Politicians and education “experts” talk a lot about school improvement and reforming the system.
But take a closer look at their ideas makes clear that their overall goal is to maintain the status quo, and make it even quoier if possible.
Evidence of that comes from the article from the Post, also this week, about possible “fixes” to NCLB and especially changes in the adequate yearly progress (AYP) provisions of that law.
Much remains unclear about how Obama would hold schools accountable for results. Experts call it unlikely that the president would seek to junk a results-oriented system that is ingrained in 50 states and the District. In fact, the administration will still rely on those data to compile lists of struggling schools it wants to turn around.
Except that “results-oriented system” doesn’t work. And the administration won’t get rid of it because it’s “ingrained”.
Even worse, that ingrained system, with “results” based entirely on high-stakes standardized testing, has actually made American education worse over the past decade, by obsessively narrowing both the curriculum and teaching methods to focus only the tested topics.
So now we come back to EduCon and specifically to an unscheduled discussion that followed the session I facilitated.
One that boiled down to the idea that the conference gathers together some very smart and dedicated educators for intelligent conversations, but where’s the change to make all these ideas a reality?
Will is asking very much the same thing in his reflections on the weekend.
But while most in attendance want to change the classrooms and the schools they work in, that vision of change is still amorphous. Jon Becker wrote about that fact pre Educon, and I hope he follows up with more thoughts post. I mean David Warlick and others were talking about creating a new story for education like four years ago and we still don’t seem to have a handle on it.

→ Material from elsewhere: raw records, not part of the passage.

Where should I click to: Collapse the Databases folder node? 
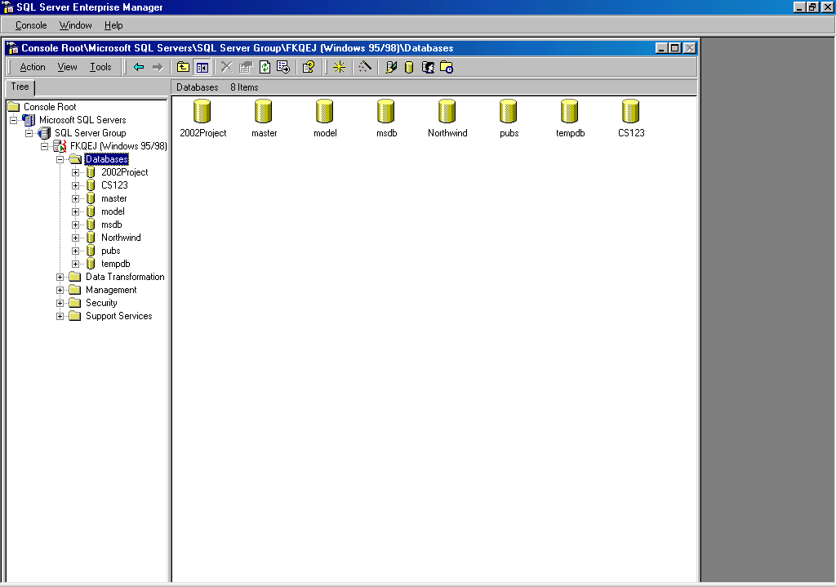click(60, 159)
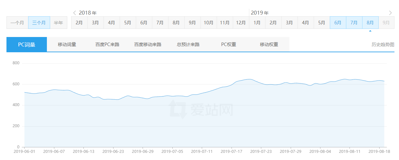This screenshot has width=399, height=160.
Task: Click the 爱站网 watermark logo in chart
Action: [201, 109]
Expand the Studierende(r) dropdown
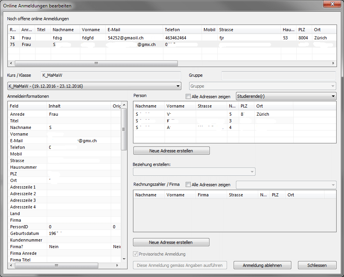This screenshot has width=344, height=277. (333, 96)
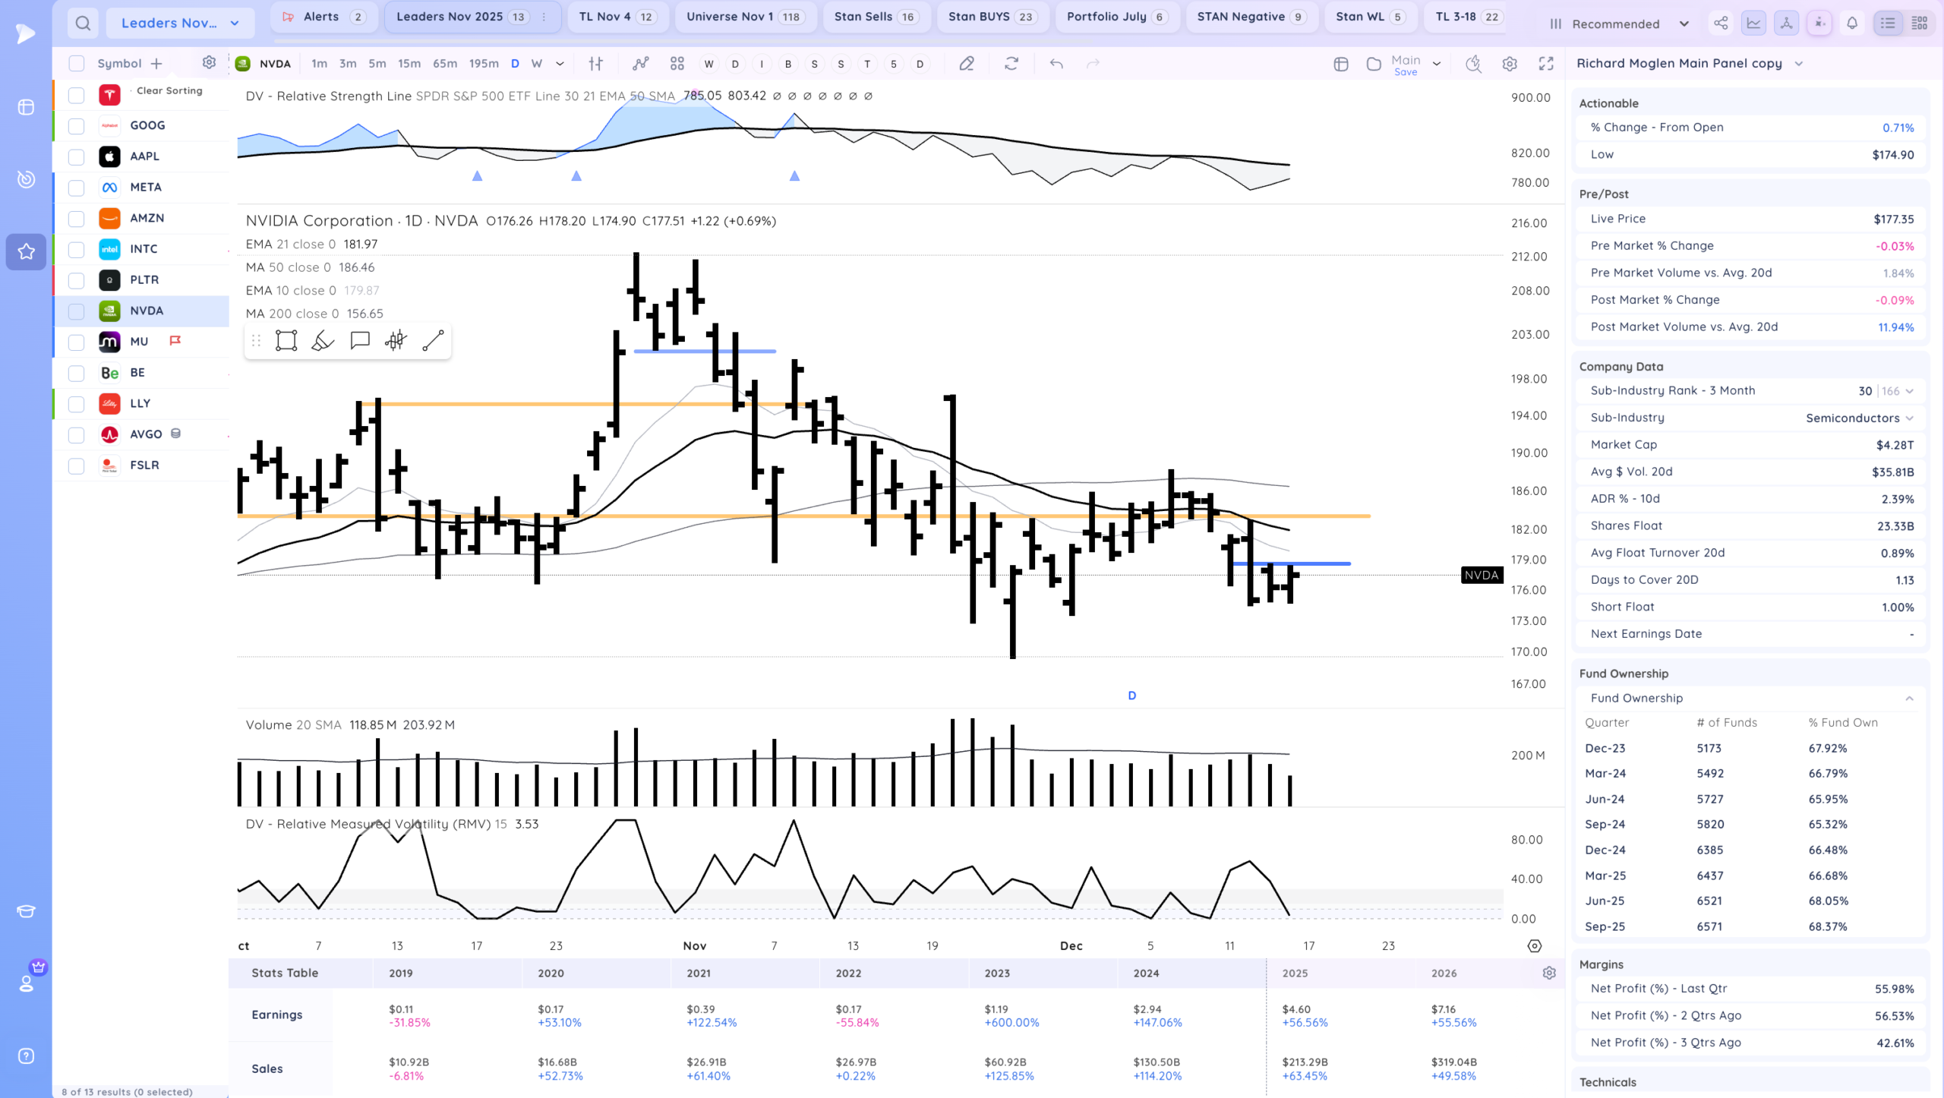Open stats table settings gear

click(1549, 973)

It was a theme that was running around in my head for those three days and one that I heard from others attending, especially those of us who have been part of this event going back to 2007 EduBloggerCon where the idea for EduCon was born.
Ok, what do we do about it? How do we turn lots of good ideas into action?
How do we get our communities to realize that the top down process of teaching and learning no longer works?
That students must take an integral role in both the planning and execution of their own education?
That we need to trust teachers make good decisions for their students and not just follow the script leading to the spring tests?
If you’ve read this far, you probably understand that I have many more questions than answers, and even those need a whole lot more thought.
The ideal would be that this growing EduCon community turns into a grass roots effort to truly change American education one school/district at a time.
Of course, it’s going to take more effort than just getting together once a year to talk and connecting through social media the rest of the time. Maybe the theme of next year’s EduCon needs to be, in the words of the King, a little less talk and a lot more action.
Because it’s frustrating to watch our “leaders” (local, state, national, take your pick) pushing programs to “save” American education when it should be clear that our kids need something better than reinforcing the status quo.